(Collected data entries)
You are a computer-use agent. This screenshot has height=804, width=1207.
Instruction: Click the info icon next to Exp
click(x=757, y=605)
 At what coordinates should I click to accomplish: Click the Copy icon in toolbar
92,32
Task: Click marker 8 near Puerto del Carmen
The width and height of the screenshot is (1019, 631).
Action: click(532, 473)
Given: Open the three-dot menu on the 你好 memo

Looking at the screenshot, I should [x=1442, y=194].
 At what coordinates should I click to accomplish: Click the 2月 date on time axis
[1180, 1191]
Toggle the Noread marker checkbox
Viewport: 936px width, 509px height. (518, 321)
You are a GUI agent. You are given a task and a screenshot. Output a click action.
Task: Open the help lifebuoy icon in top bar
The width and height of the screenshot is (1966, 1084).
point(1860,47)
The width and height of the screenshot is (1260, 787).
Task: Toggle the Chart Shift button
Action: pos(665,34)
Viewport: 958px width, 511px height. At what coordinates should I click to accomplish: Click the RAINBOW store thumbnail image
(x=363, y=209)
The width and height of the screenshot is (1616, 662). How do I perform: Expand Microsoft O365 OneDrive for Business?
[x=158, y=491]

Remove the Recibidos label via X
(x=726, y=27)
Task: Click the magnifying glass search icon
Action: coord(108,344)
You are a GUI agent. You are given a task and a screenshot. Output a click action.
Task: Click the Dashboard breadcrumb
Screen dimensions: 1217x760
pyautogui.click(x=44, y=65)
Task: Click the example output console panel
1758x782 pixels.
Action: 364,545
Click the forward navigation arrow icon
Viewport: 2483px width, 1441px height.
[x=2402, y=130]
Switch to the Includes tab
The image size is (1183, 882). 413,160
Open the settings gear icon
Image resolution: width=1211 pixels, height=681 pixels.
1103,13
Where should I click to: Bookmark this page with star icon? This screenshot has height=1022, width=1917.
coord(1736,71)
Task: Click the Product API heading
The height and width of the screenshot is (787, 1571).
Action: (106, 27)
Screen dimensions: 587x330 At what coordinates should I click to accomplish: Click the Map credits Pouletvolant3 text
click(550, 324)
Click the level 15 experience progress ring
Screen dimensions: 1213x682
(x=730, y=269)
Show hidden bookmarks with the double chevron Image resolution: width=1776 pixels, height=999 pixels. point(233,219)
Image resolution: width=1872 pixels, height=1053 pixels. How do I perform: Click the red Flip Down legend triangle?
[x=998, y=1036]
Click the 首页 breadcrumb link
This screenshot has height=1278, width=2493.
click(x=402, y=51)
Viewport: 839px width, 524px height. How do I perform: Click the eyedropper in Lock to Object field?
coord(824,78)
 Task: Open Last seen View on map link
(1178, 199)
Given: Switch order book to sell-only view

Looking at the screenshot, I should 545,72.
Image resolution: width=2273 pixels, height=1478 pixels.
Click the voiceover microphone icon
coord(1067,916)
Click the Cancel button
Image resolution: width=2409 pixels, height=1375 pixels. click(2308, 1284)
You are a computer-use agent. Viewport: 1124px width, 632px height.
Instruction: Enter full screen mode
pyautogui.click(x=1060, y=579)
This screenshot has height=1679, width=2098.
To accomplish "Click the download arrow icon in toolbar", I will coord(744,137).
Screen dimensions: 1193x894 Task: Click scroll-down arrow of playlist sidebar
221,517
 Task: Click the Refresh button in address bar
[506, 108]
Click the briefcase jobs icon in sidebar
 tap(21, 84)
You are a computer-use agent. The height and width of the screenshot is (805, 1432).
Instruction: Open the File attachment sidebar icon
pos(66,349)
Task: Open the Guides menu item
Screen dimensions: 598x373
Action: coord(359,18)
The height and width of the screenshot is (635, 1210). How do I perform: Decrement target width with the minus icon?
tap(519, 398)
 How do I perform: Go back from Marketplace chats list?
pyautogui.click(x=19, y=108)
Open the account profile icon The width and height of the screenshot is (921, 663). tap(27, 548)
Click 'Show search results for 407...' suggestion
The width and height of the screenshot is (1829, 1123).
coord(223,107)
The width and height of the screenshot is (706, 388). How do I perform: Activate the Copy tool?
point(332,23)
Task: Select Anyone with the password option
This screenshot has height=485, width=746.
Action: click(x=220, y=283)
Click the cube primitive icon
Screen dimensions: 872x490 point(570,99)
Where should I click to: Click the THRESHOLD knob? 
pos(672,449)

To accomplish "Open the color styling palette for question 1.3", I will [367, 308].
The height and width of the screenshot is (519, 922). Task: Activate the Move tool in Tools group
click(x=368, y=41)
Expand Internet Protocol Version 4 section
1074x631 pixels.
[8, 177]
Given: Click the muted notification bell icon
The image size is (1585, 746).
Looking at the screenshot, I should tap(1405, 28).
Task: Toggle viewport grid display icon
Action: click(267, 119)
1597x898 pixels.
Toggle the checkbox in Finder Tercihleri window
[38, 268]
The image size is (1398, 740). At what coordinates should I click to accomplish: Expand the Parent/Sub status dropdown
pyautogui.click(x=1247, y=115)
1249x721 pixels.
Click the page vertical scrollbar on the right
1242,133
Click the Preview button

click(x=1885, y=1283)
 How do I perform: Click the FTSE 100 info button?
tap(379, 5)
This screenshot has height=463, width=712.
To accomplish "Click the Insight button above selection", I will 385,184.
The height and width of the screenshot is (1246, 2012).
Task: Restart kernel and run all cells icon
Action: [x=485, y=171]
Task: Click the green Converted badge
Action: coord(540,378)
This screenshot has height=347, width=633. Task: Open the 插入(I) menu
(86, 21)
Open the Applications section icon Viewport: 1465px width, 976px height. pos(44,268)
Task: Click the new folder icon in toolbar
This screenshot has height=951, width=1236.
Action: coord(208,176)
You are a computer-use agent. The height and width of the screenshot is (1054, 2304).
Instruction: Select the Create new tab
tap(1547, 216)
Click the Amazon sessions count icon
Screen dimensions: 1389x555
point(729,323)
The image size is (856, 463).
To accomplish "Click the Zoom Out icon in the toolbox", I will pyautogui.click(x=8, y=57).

Work item → Print all the entries above. Keep each one exact.

Exercise solution →
You are a computer-use agent. This screenshot has height=804, width=1207.
Instruction: Click the info icon next to Exp
click(x=757, y=605)
 At what coordinates should I click to accomplish: Click the Copy icon in toolbar
92,32
Task: Click marker 8 near Puerto del Carmen
The width and height of the screenshot is (1019, 631).
Action: click(532, 473)
Given: Open the three-dot menu on the 你好 memo

Looking at the screenshot, I should [x=1442, y=194].
 At what coordinates should I click to accomplish: Click the 2月 date on time axis
[1180, 1191]
Toggle the Noread marker checkbox
Viewport: 936px width, 509px height. (518, 321)
You are a GUI agent. You are given a task and a screenshot. Output a click action.
Task: Open the help lifebuoy icon in top bar
The width and height of the screenshot is (1966, 1084).
point(1860,47)
The width and height of the screenshot is (1260, 787).
Task: Toggle the Chart Shift button
Action: pos(665,34)
Viewport: 958px width, 511px height. At what coordinates should I click to accomplish: Click the RAINBOW store thumbnail image
(x=363, y=209)
The width and height of the screenshot is (1616, 662). How do I perform: Expand Microsoft O365 OneDrive for Business?
[x=158, y=491]

Remove the Recibidos label via X
(x=726, y=27)
Task: Click the magnifying glass search icon
Action: coord(108,344)
You are a GUI agent. You are given a task and a screenshot. Output a click action.
Task: Click the Dashboard breadcrumb
Screen dimensions: 1217x760
pyautogui.click(x=44, y=65)
Task: Click the example output console panel
1758x782 pixels.
Action: 364,545
Click the forward navigation arrow icon
Viewport: 2483px width, 1441px height.
[x=2402, y=130]
Switch to the Includes tab
The image size is (1183, 882). 413,160
Open the settings gear icon
Image resolution: width=1211 pixels, height=681 pixels.
1103,13
Where should I click to: Bookmark this page with star icon? This screenshot has height=1022, width=1917.
coord(1736,71)
Task: Click the Product API heading
The height and width of the screenshot is (787, 1571).
Action: (106, 27)
Screen dimensions: 587x330 At what coordinates should I click to accomplish: Click the Map credits Pouletvolant3 text
click(550, 324)
Click the level 15 experience progress ring
Screen dimensions: 1213x682
(x=730, y=269)
Show hidden bookmarks with the double chevron Image resolution: width=1776 pixels, height=999 pixels. point(233,219)
Image resolution: width=1872 pixels, height=1053 pixels. How do I perform: Click the red Flip Down legend triangle?
[x=998, y=1036]
Click the 首页 breadcrumb link
This screenshot has height=1278, width=2493.
click(x=402, y=51)
Viewport: 839px width, 524px height. How do I perform: Click the eyedropper in Lock to Object field?
coord(824,78)
 Task: Open Last seen View on map link
(1178, 199)
Given: Switch order book to sell-only view

Looking at the screenshot, I should 545,72.
Image resolution: width=2273 pixels, height=1478 pixels.
Click the voiceover microphone icon
coord(1067,916)
Click the Cancel button
Image resolution: width=2409 pixels, height=1375 pixels. click(2308, 1284)
You are a computer-use agent. Viewport: 1124px width, 632px height.
Instruction: Enter full screen mode
pyautogui.click(x=1060, y=579)
This screenshot has height=1679, width=2098.
To accomplish "Click the download arrow icon in toolbar", I will coord(744,137).
Screen dimensions: 1193x894 Task: Click scroll-down arrow of playlist sidebar
221,517
 Task: Click the Refresh button in address bar
[506, 108]
Click the briefcase jobs icon in sidebar
 tap(21, 84)
You are a computer-use agent. The height and width of the screenshot is (805, 1432).
Instruction: Open the File attachment sidebar icon
pos(66,349)
Task: Open the Guides menu item
Screen dimensions: 598x373
Action: coord(359,18)
The height and width of the screenshot is (635, 1210). How do I perform: Decrement target width with the minus icon?
tap(519, 398)
 How do I perform: Go back from Marketplace chats list?
pyautogui.click(x=19, y=108)
Open the account profile icon The width and height of the screenshot is (921, 663). tap(27, 548)
Click 'Show search results for 407...' suggestion
The width and height of the screenshot is (1829, 1123).
coord(223,107)
The width and height of the screenshot is (706, 388). How do I perform: Activate the Copy tool?
point(332,23)
Task: Select Anyone with the password option
This screenshot has height=485, width=746.
Action: click(x=220, y=283)
Click the cube primitive icon
Screen dimensions: 872x490 point(570,99)
Where should I click to: Click the THRESHOLD knob? 
pos(672,449)

To accomplish "Open the color styling palette for question 1.3", I will [367, 308].
The height and width of the screenshot is (519, 922). Task: Activate the Move tool in Tools group
click(x=368, y=41)
Expand Internet Protocol Version 4 section
1074x631 pixels.
[8, 177]
Given: Click the muted notification bell icon
The image size is (1585, 746).
Looking at the screenshot, I should tap(1405, 28).
Task: Toggle viewport grid display icon
Action: click(267, 119)
1597x898 pixels.
Toggle the checkbox in Finder Tercihleri window
[38, 268]
The image size is (1398, 740). At what coordinates should I click to accomplish: Expand the Parent/Sub status dropdown
pyautogui.click(x=1247, y=115)
1249x721 pixels.
Click the page vertical scrollbar on the right
1242,133
Click the Preview button

click(x=1885, y=1283)
 How do I perform: Click the FTSE 100 info button?
tap(379, 5)
This screenshot has height=463, width=712.
To accomplish "Click the Insight button above selection", I will 385,184.
The height and width of the screenshot is (1246, 2012).
Task: Restart kernel and run all cells icon
Action: [x=485, y=171]
Task: Click the green Converted badge
Action: coord(540,378)
This screenshot has height=347, width=633. Task: Open the 插入(I) menu
(86, 21)
Open the Applications section icon Viewport: 1465px width, 976px height. pos(44,268)
Task: Click the new folder icon in toolbar
This screenshot has height=951, width=1236.
Action: coord(208,176)
You are a computer-use agent. The height and width of the screenshot is (1054, 2304).
Instruction: Select the Create new tab
tap(1547, 216)
Click the Amazon sessions count icon
Screen dimensions: 1389x555
point(729,323)
The image size is (856, 463).
To accomplish "Click the Zoom Out icon in the toolbox", I will pyautogui.click(x=8, y=57).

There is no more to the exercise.